◆ Instructions for the task
Within the entries below, find the portion that opens with the line containing "Task: Click the" and closes with the line containing "You are a GUI". Retype that portion exactly and only.
==== Exercise inputs
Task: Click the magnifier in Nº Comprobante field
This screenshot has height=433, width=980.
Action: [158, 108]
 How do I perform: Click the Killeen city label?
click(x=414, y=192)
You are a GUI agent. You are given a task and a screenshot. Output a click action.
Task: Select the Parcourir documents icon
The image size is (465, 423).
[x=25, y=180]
========
==== Exercise inputs
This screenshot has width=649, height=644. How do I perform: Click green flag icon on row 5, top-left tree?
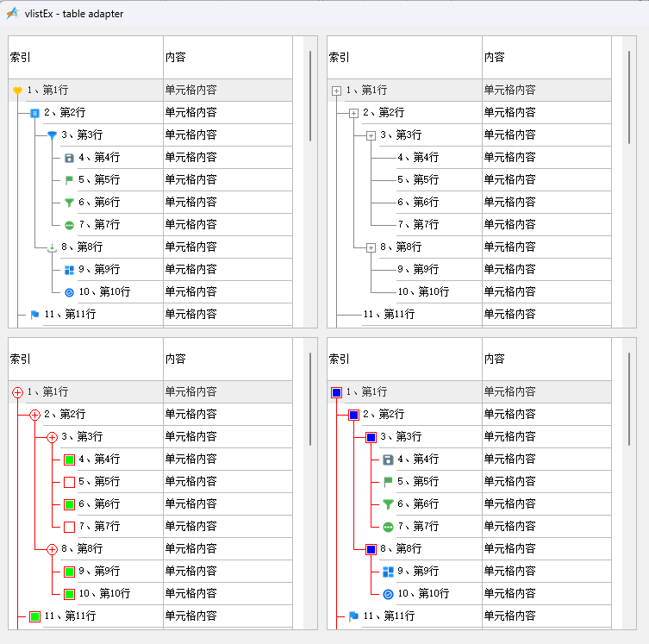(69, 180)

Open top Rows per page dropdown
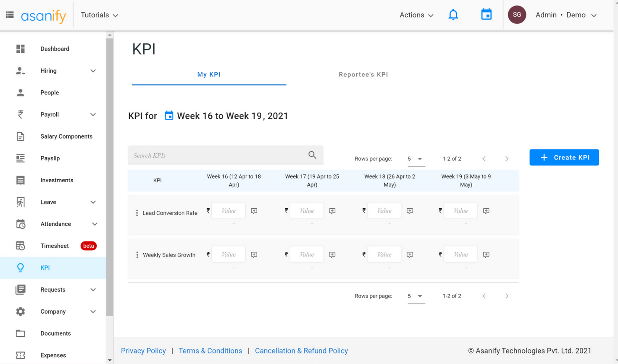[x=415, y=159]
========
◆ Solution to this exercise
Task: Click the magnifier in Nº Comprobante field
This screenshot has height=433, width=980.
Action: [158, 108]
 How do I perform: Click the Killeen city label?
click(x=414, y=192)
You are a GUI agent. You are given a task and a screenshot. Output a click action.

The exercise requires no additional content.